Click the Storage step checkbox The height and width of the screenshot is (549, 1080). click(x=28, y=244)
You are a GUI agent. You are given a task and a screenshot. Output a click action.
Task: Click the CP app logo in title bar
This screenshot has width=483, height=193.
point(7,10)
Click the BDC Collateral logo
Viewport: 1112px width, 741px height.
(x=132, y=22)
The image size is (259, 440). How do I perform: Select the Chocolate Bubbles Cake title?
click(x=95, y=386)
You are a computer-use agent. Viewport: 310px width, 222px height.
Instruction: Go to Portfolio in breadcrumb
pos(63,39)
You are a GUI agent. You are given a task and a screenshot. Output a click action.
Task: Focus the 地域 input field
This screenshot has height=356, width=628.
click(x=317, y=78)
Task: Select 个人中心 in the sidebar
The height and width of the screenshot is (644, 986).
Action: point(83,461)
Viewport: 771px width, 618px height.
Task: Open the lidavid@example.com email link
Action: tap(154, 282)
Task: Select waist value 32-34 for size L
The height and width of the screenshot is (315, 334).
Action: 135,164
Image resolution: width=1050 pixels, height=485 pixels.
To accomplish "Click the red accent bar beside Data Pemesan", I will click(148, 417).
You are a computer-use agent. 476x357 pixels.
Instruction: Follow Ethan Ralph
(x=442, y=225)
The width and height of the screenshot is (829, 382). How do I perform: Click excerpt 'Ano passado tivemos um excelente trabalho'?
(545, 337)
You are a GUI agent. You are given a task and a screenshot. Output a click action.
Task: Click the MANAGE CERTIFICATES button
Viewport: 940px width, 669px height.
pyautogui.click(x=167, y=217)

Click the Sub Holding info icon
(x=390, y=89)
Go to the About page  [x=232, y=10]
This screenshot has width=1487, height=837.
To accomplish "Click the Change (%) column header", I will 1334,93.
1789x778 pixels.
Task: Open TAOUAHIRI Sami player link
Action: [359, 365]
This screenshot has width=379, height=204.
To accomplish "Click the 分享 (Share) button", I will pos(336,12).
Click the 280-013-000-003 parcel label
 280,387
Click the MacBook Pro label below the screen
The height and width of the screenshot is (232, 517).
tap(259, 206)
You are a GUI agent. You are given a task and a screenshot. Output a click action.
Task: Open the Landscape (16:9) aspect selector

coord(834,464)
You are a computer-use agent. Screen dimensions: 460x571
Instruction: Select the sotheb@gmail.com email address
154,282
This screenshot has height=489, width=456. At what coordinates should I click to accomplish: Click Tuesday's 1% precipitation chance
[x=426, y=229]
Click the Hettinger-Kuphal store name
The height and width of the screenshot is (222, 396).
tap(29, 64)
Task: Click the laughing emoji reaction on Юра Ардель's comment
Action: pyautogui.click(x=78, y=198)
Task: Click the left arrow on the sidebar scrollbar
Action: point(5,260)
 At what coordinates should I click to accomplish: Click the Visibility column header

#### Problem to work on:
Word for word, restate the lines of the data above that fall between the line holding "You are a computer-use agent. Viewport: 310px" and the line holding "Task: Select 个人中心 in the sidebar", inclusive, and no other lines.

#### Output:
You are a computer-use agent. Viewport: 310px width, 222px height.
Instruction: Go to Portfolio in breadcrumb
pos(63,39)
You are a GUI agent. You are given a task and a screenshot. Output a click action.
Task: Focus the 地域 input field
This screenshot has height=356, width=628.
click(x=317, y=78)
Task: Select 个人中心 in the sidebar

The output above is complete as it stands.